• _Task prompt_
Only lines holding "agent" are wanted; copy each of them from the records below.

• _Given records_
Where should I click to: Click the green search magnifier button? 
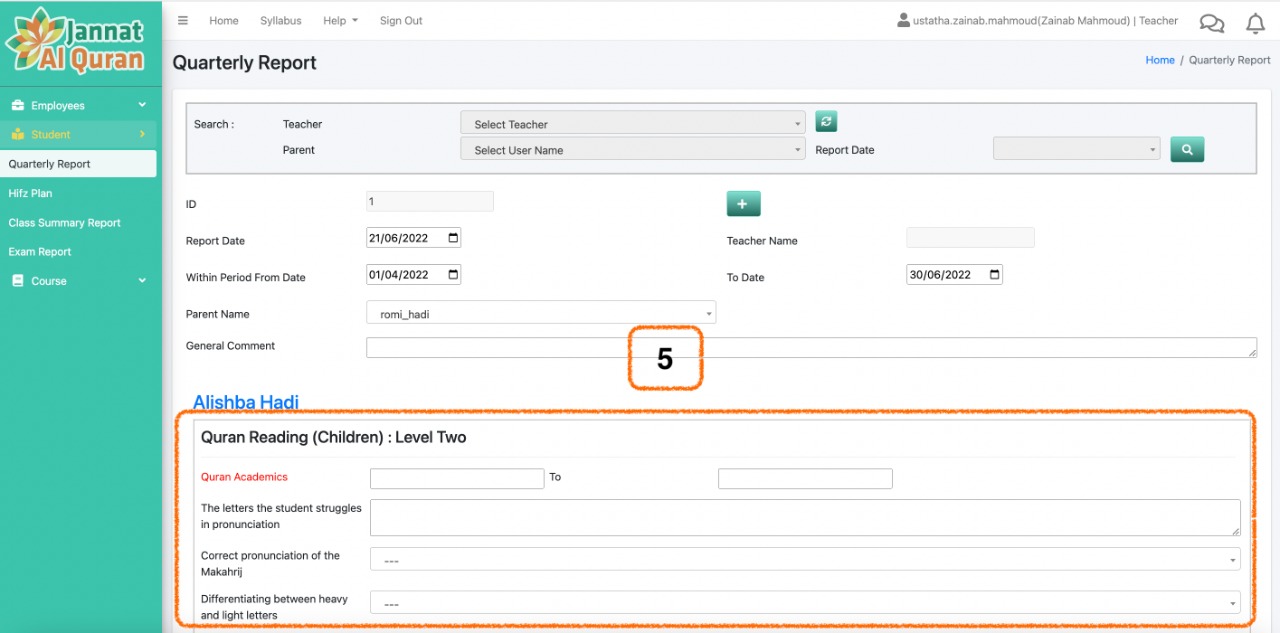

* * *

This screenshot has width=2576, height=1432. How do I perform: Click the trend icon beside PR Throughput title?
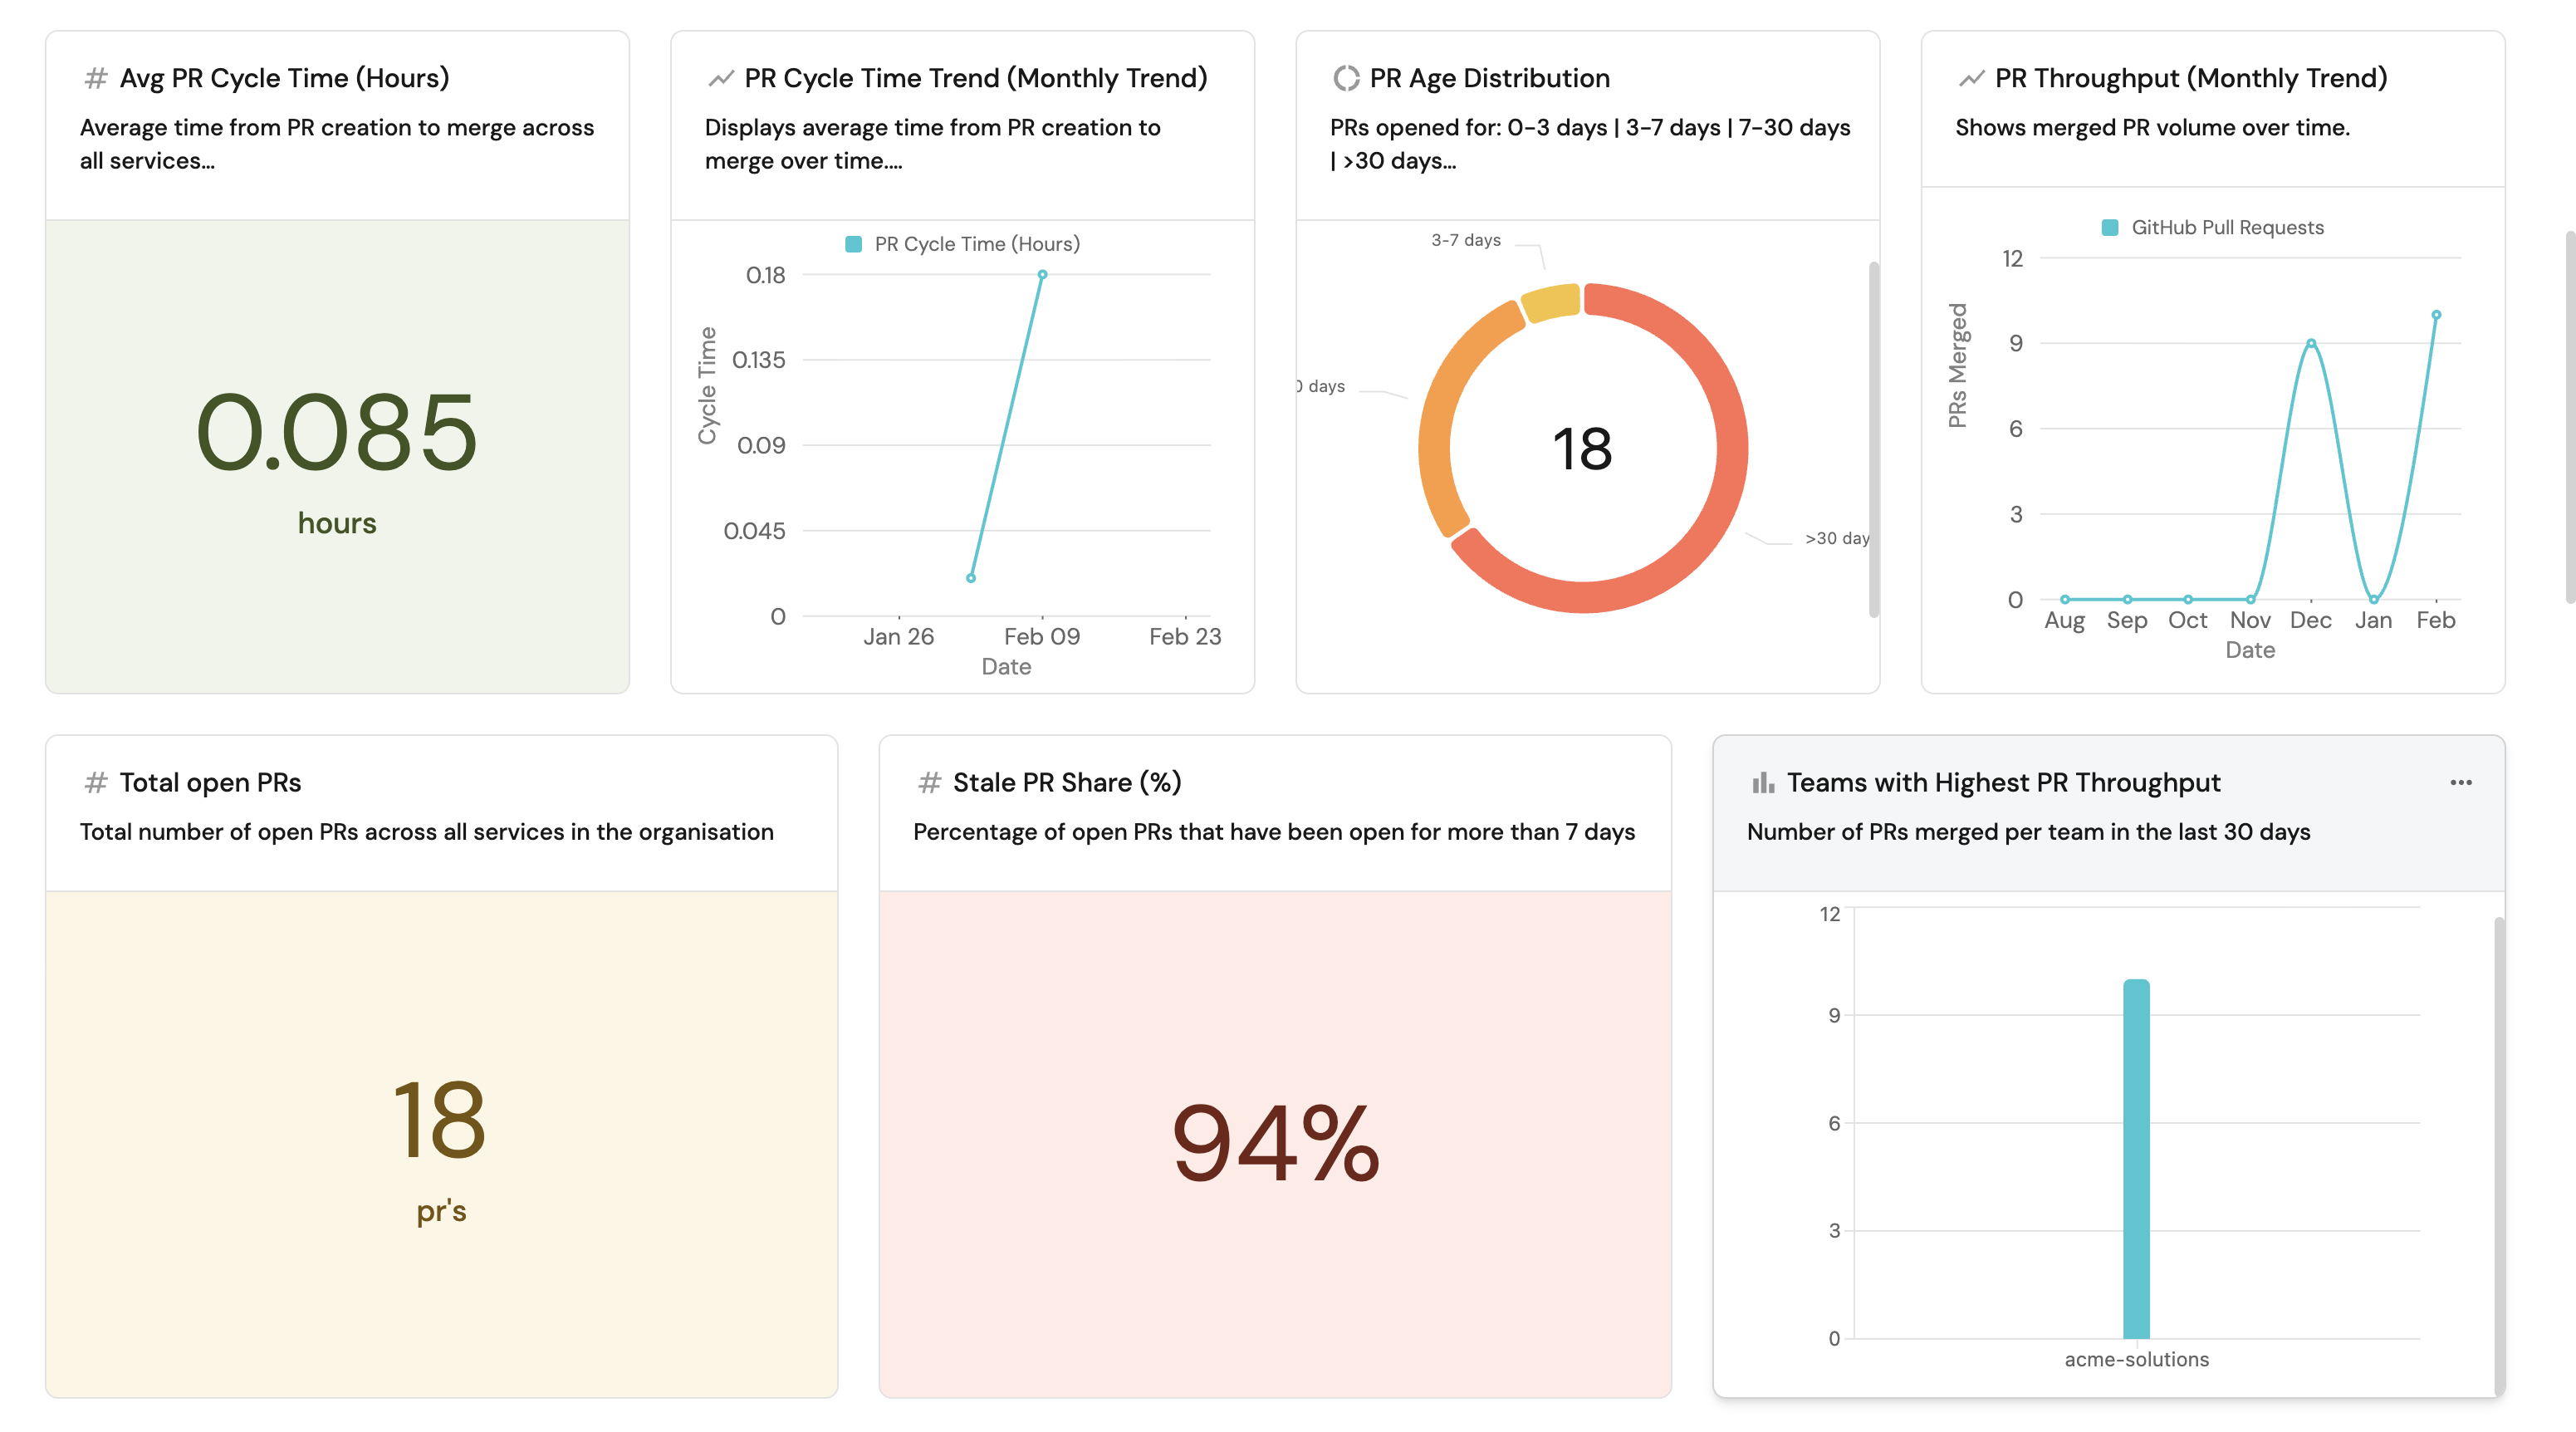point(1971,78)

--

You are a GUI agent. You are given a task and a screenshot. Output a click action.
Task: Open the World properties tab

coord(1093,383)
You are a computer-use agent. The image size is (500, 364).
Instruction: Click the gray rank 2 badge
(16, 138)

• _Answer section_
You are a GUI agent. You are given a task and a screenshot. Output a click action.
You are a computer-use agent. The image size is (500, 364).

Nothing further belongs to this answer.